By Mindy Nunez Duffourc and Matthias Haag

Introduction

In May 2018, the General Assembly of German Physicians voted to lift the ban on remote treatment that was previously contained in Article 7(4) of the Model Professional Code for Physicians in Germany. The earlier rules prohibited a doctor from diagnosing or treating a patient until an in-person examination was conducted. Lifting this restriction promises to put German doctors on an equal footing with their European counterparts, many of whom are legally permitted to provide cross-border telemedical treatment within the European Union pursuant to the EU directive on the application of patients’ rights in cross-border healthcare (2011/24/EU). In addition, German providers can join the growing global telemedicine market and contribute to the international goal of using telemedicine to increase healthcare access and quality while lowering cost. Of course, increased use of telemedicine comes with the potential for increased malpractice liability. Cross-border provision of telemedicine adds additional complexity to liability concerns.

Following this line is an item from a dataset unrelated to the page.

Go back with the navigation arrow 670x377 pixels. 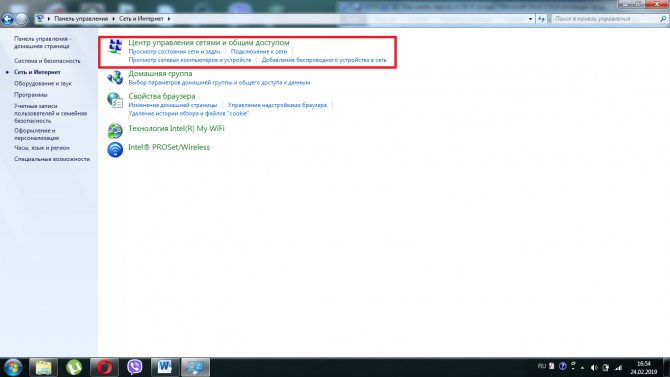tap(7, 19)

The European Union provides some legal uniformity for medical malpractice disputes arising from cross-border healthcare through Directive 2011/24/EU. For example, the Directive provides, as a default rule, that the laws of the member state providing treatment govern the underlying medical malpractice disputes. It further clarifies that the member state providing treatment is the state where the healthcare provider is established. Unfortunately, no such guidance exists for disputes arising out of cross-border treatment between telemedicine participants in the United States and Germany.

To avoid liability in a foreign state or under foreign law, healthcare providers might include forum selection and choice-of-law clauses in international telemedicine contracts. To explore questions regarding whether these clauses are valid under American and German law, I consider the following hypothetical scenario:

An American patient seeking a second opinion regarding a differential diagnosis of myocarditis discovers a telemedical service in Germany that provides second opinions from physicians at a renowned German medical center headquartered in Munich. The medical center’s website advertises international telemedicine services, which can be obtained by filling out an online form. The second opinion is not covered by the patient’s insurance and the cost of a second opinion from Germany is less than half the cost of one in the United States. As instructed by the German medical center, the patient sends her electronic medical records and radiographs to Germany for evaluation. The second opinion diagnoses the patient with stress-induced cardiomyopathy. After reading about stress-induced cardiomyopathy online, the patient decides to wait a few months before agreeing to undergo an endomyocardial biopsy to confirm the myocarditis diagnosis. Ten weeks later, the patient suffers from a stroke resulting in severe disability. A myocarditis diagnosis is later confirmed. The patient files a lawsuit in a U.S. federal district court against the German medical center and the physician who rendered the second opinion, seeking more than $75,000 in damages. The German providers ask the court to dismiss the lawsuit in favor of a German venue and/or decide that German law governs the litigation pursuant to the following language in the contract: “Any and all claims and causes of action arising out of or relating to this Agreement, whether sounding in contract or tort shall be governed by the law of the Federal Republic of Germany. The exclusive place of jurisdiction shall be Munich in Bavaria, Federal Republic of Germany.” The plaintiff claims that the choice-of-law and forum selection clauses are invalid.

Discussion

Does the U.S. court have jurisdiction to decide the validity of the choice-of-law and forum selection clauses?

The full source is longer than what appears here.